Review of Kelly Clarkson, Conan Gray

Photo-Illustration: Vulture; Images: Getty Images; Katherine Bomboy/NBC; Craig T. Fruchtman; Peter Kramer/NBC; Angela Weiss/AFP

It’s time for one of our favorite annual traditions here at Switched on Pop — evaluating this season’s musical offerings. Every year, artists give out small nuggets of gold (or coal). That’s what you can count on every December: an endless supply of new gift-wrapping music that will probably never be listened to because Mariah Carey exists. Ahead, we review four recent tracks, ranked on a scale of zero to five sled bells.

Charlie Harding: We start with a perennial Christmas contender, Kelly Clarkson. “You for Christmas” is produced and written together with some heavy hitters: Mark Ronson and Andrew Wyatt. When you spin the chorus, you’ll hear exactly the kind of vibe she’s going for. It has everything: Motown production, lots of chromatics, endless sleigh bells, huge vocals. I love it here.

Nate Sloan: You are such a pushover. All it took was ten seconds of recurring Motown harmonies for you to love this. But I don’t disagree.

CH: The syncopated lead. She really knocks this song out of the park. I am stunned. I’m not usually into holiday music.

NS: You jump in your seat right now.

CH: I love that headline: Ah, da, da, da, da, da, da. Oh, that’s so good. Who is she alluding to here? Supremes?

NS: It feels Supremes-y – a lot of these Christmas songs do. Or they refer to Darlene Love’s “Christmas (Baby Please Come Home).”

CH: To make a good holiday song, it must refer to the period when classic pop merged with rock and roll and R&B. And this song is in that time frame. Musically, it makes sense that we work with Mark Ronson, who is the producer of Yesteryear Nostalgia, and Kelly Clarkson has got the vocal chops to handle it.

NS: She’s proven her holiday bona fides before with her song “Under the tree.”

CH: I think the new one is better.

SLEDGE BELLS: 5/5

NS: Your quizzical expression tells me you’re wondering how the song is even connected to the holiday.

CH: Yeah, it’s kind of a nice LA folk-pop song. Kind of reminds me of the new Shawn Mendes record. I actually think it’s really great. I like it very much. But, yeah, I don’t get vacation qualities. I mean, maybe sitting next to a fire and playing a piano solo, but it lacks all the necessary qualities to be the retro holiday thing I so admire about the last song.
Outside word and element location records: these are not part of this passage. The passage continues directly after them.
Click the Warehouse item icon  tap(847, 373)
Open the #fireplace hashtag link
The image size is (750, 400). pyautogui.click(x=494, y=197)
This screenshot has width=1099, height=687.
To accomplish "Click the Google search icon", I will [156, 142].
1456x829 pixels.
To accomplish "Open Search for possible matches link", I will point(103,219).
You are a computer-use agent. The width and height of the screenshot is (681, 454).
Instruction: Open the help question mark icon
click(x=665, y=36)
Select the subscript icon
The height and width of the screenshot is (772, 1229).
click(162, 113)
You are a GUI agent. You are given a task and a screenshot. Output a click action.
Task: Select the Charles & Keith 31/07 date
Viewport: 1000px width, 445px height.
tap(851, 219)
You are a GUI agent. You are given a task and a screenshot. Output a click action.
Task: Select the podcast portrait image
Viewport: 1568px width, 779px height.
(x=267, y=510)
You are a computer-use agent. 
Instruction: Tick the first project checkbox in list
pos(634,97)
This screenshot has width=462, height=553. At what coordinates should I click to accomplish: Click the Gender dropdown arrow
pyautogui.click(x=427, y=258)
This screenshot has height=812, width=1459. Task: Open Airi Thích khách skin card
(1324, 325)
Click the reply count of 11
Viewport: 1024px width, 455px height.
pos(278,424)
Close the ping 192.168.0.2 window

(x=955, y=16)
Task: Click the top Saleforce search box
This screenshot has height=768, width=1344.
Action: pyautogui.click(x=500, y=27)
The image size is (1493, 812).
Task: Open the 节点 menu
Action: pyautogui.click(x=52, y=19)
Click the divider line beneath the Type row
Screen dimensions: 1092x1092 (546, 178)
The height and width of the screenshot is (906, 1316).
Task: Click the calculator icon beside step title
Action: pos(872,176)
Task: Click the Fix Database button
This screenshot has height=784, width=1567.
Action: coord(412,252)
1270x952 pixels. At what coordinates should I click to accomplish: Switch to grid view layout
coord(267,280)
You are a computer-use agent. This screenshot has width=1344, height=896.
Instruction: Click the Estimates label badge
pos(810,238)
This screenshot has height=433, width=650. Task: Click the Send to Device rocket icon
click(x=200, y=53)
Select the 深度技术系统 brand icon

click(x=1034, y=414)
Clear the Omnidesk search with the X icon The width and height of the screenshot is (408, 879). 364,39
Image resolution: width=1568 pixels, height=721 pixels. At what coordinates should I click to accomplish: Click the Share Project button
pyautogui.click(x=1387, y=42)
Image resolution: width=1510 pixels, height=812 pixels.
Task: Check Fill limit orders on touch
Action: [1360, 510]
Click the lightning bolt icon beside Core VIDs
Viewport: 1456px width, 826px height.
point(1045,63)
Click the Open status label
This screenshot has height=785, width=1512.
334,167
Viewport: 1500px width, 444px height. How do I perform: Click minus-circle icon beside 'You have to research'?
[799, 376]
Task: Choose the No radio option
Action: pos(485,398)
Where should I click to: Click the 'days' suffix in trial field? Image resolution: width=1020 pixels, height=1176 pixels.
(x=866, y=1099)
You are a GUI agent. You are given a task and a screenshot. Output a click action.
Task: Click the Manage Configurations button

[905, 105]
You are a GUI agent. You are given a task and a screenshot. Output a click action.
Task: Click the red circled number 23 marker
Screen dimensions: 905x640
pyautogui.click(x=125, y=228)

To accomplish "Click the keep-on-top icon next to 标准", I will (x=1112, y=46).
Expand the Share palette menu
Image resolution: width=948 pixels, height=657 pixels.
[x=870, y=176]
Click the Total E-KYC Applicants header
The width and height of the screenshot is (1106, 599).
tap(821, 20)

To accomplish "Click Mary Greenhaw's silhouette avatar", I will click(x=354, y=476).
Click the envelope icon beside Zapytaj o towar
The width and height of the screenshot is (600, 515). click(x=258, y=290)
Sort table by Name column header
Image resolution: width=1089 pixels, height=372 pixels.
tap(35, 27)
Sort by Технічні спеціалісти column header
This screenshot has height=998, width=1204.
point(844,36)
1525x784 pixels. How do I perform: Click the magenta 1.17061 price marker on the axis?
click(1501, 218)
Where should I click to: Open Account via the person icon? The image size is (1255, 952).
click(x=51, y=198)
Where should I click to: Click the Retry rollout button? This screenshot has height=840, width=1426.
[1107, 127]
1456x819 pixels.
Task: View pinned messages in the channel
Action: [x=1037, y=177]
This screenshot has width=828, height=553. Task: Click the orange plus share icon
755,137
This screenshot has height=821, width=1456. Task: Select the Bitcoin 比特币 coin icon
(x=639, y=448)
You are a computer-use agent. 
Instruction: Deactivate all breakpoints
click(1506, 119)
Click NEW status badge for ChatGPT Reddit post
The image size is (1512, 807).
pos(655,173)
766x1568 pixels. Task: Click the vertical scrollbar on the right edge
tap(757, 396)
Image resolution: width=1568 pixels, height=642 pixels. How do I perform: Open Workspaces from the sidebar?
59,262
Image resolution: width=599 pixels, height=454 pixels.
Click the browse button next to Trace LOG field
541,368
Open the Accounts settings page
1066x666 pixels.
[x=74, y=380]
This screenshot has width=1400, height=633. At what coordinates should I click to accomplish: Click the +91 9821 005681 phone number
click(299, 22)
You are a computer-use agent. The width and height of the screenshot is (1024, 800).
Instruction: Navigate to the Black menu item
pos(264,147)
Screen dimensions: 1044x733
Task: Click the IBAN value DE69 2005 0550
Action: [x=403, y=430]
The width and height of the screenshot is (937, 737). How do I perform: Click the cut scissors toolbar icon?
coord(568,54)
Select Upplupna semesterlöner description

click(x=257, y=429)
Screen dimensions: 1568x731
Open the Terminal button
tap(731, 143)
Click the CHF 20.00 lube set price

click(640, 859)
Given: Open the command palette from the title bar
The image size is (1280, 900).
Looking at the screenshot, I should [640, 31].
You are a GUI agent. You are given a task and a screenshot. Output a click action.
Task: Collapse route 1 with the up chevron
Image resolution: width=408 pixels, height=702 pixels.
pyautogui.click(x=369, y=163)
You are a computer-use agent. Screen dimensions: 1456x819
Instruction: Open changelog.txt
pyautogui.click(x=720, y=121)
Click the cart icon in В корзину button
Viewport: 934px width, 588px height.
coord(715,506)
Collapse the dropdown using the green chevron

NS: It is definitely a different attitude. It’s the experience of coming home for the holidays and revisiting some memories that you may have tried to avoid and confronting them head on. I find it refreshing. I haven’t really heard that approach to the holiday before, and it’s written with some real all-stars in the pop world: Dan Nigro — who we know from his work with Olivia Rodrigo and Chappell Roan — and Ethan Gruska.

CH: Ah! That’s why I heard the Shawn Mendes record, because Gruska also worked on that record. By the way, he is one of the most amazing producers working in pop music right now.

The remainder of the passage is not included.